Conversatio Divina

Book Discussion on James K. A. Smith’s How to Inhabit Time

Understanding the Past, Facing the Future, Living Faithfully Now

Steve Porter

When you review your Christian life, how often do you examine your relation to time? How do you feel about the seconds, minutes, and hours of each day as well as the days, weeks, months, and years of your earthly life? In the words of John Swinton, have you become friends with time?

One of the aims of the Martin Institute for Christianity & Culture is to pay attention to persons and words that help us pay attention to what God is up to in our lives and in our world. Recently, we gathered a group of deep souls to attend to Jamie Smith’s recent book How to Inhabit Time. Jamie’s book draws our attention to a temporal tone deafness that can arise among Christians. Jamie writes, “We don’t recognize how much we are products of a past, leading to naivete about our present. But we also don’t know how to keep time with a promised future, leading to fixations on the ‘end times’ rather than cultivating a posture of hope….We are blind to our own locatedness, geographically, historically, temporally.”

Even if you have not yet read How to Inhabit Time, you will find this conversation meaningful. After listening, you may want to pick up the book to go deeper. This conversation takes place between James K.A. Smith, Jennifer Abe, John Swinton, Brandon Rickabaugh, Mike Di Fuccia, and Steve Porter. You can read more about each of them below.

James K. A. Smith is professor of philosophy at Calvin University, where he holds the Gary & Henrietta Byker Chair in Applied Reformed Theology and Worldview. Trained as a philosopher with a focus on contemporary French thought, Smith has expanded on that scholarly platform to become an engaged public intellectual and cultural critic. An award-winning author and a widely traveled speaker, he has emerged as a thought leader with a unique gift of translation, building bridges between the academy, society, and the church. Jamie is also a senior fellow at the Martin Institute for Christianity & Culture (Westmont College).

Jennifer Shimako Abe is a professor of psychological science at Loyola Marymount University and a senior research associate at LMU’s Psychology Applied Research Center. Her research broadly addresses topics related to mental health service delivery for ethnically diverse populations. Jennifer was part of the Ignatian Colleagues Program (2009-2011) and has long been committed to the intersections of culture, spirituality, and justice in the context of Ignatian values and the university mission.

John Swinton is chair in divinity and religious studies at the University of Aberdeen.

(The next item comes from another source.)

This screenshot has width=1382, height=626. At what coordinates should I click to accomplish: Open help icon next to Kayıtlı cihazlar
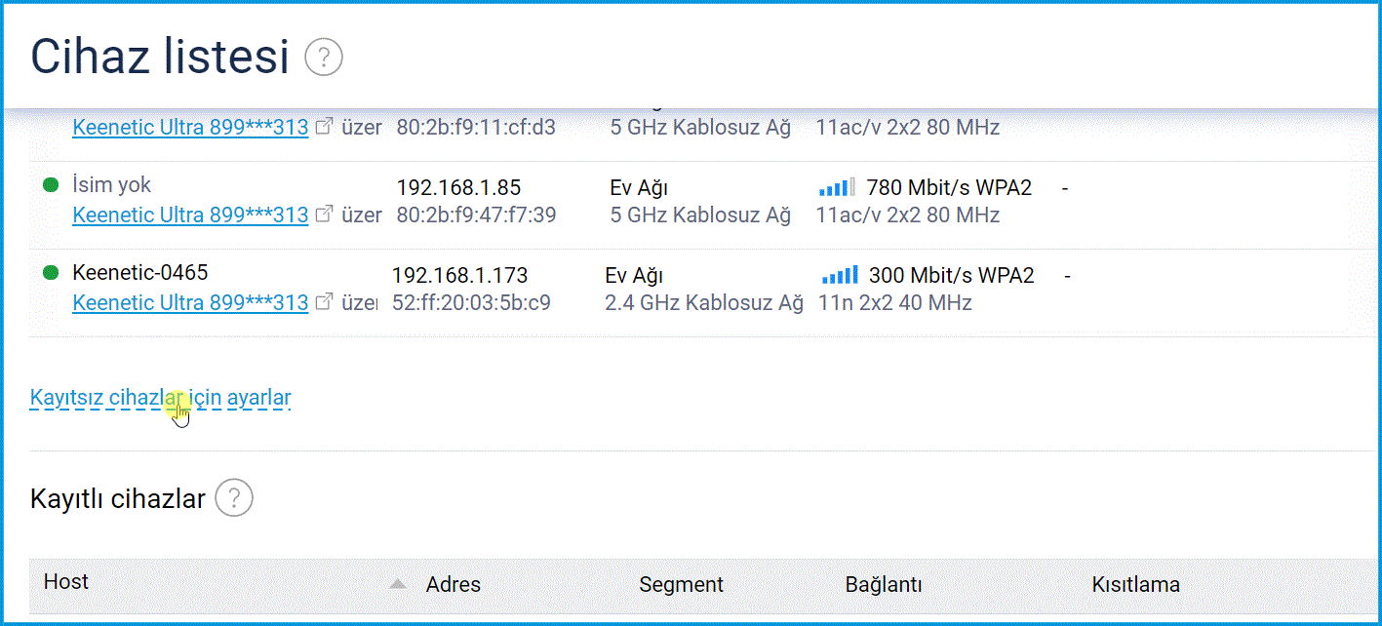234,499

For more than a decade he worked as a registered mental health nurse. He also worked for a number of years as a hospital and community mental health chaplain alongside of people with severe mental health challenges who were moving from the hospital into the community. In 2004, he founded the University of Aberdeen’s Centre for Spirituality, Health and Disability. John is a fellow of the Royal Society of Edinburgh and was recently elected as a fellow of the British Academy. Among many other publications, John wrote Becoming Friends of Time: Disability, Timefullness, and Gentle Discipleship.

Brandon Rickabaugh is an author, public speaker, and assistant professor of philosophy and research scholar of public philosophy at Palm Beach Atlantic University in Florida. His research seeks to understand what unifies and disunifies ultimate reality and human persons. More specifically, he focuses on the nature of consciousness and how it informs our understanding of human nature, the reality and activity of God, and human flourishing. Brandon also serves as a Cultura Fellow at the Martin Institute for Christianity & Culture (Westmont College) and Research Fellow at EIDOS.

Michael V. Di Fuccia is director of the Cultura Fellowship at the Martin Institute for Christianity & Culture (Westmont College) and Research Fellow for the Centre of Theology and Philosophy (Nottingham, UK). Mike has published on theology and spirituality at both the academic and popular levels.

Steve L. Porter is Senior Research Fellow and Executive Director of the Martin Institute for Christianity & Culture at Westmont College and affiliate professor of theology and spiritual formation at the Institute for Spiritual Formation and Rosemead School of Psychology (Biola University). Steve also serves as editor of the Journal of Spiritual Formation and Soul Care.